The problem specifically is that the path wasn’t predicted by climate scientists because they don’t do that…meteorologists do.
Thanks for playing, Neil.
Here’s more from Redstate…
Remember kids, a weather event isn’t climate unless Neil Tyson wants to make a dumb point. https://t.co/W8vcQWXrSb
— Jason (@CounterMoonbat) August 25, 2017
The unspoken creed of the climate change religion is never let a severe weather event go to waste. (Oddly, they often argue that weather and climate are different things when current conditions don’t suggest an emergency.) Naturally, pompous astrophysicist Neil deGrasse Tyson is using a serious, life threatening storm as an opportunity to make smug, yet woefully unscientific, observations.
Hmm.
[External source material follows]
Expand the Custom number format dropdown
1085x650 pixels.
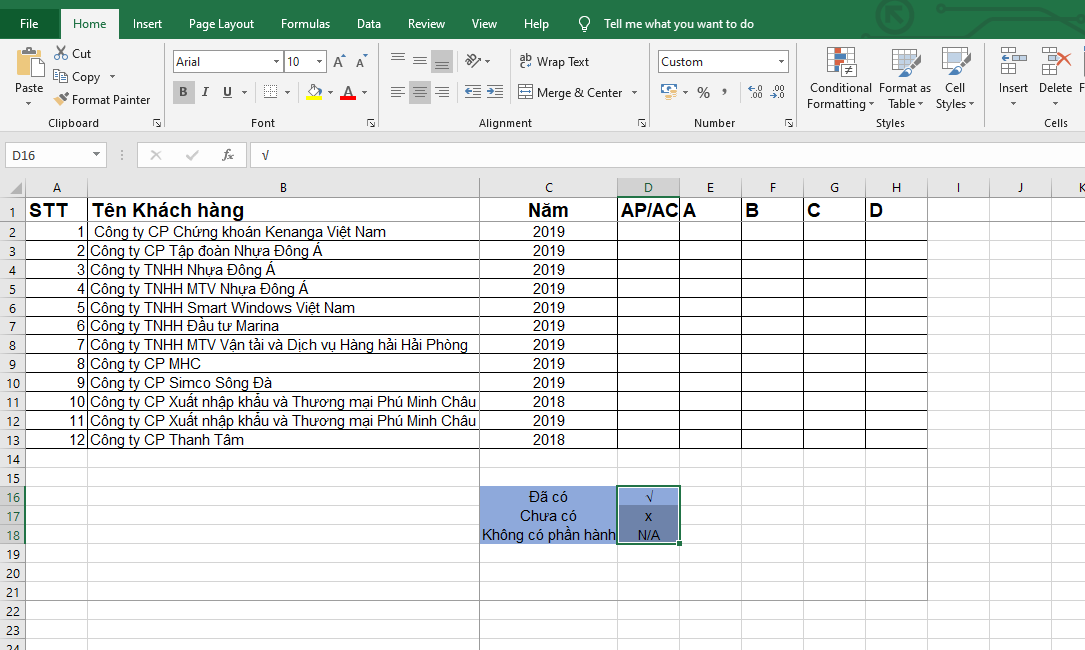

Don’t see much denial of @NOAA climate scientists who have predicted Hurricane Harvey’s devastating path into Texas.
— Neil deGrasse Tyson (@neiltyson) August 25, 2017
Hmm. Joe Science doesn’t seem to know that climate science and meteorology aren’t even the same discipline.
Meteorologists are predicting Harvey’s path, not climate scientists. Different fields, Captain Derp. pic.twitter.com/3Wx3Bdt2pZ
— Alo Konsen (@OhioCoastie) August 25, 2017
Tyson even got busted by an actual climate scientist.
Hi Neil, from a climate scientist – your tweet isn’t helping the widespread confusion of weather & climate….we only do the long-term stats
— Tamsin Edwards (@flimsin) August 25, 2017
Even with impending weather events, meteorology isn’t an exact science. When meteorologists predict the paths of hurricanes they almost always indicate that the range of probabilities becomes greater the farther into the future they look. Also, sometimes storms don’t do what they’re “supposed to.” To use this process to ridicule anyone’s “denial” that Tyson or anyone else can predict what the climate is going to be like in 100 years is asinine.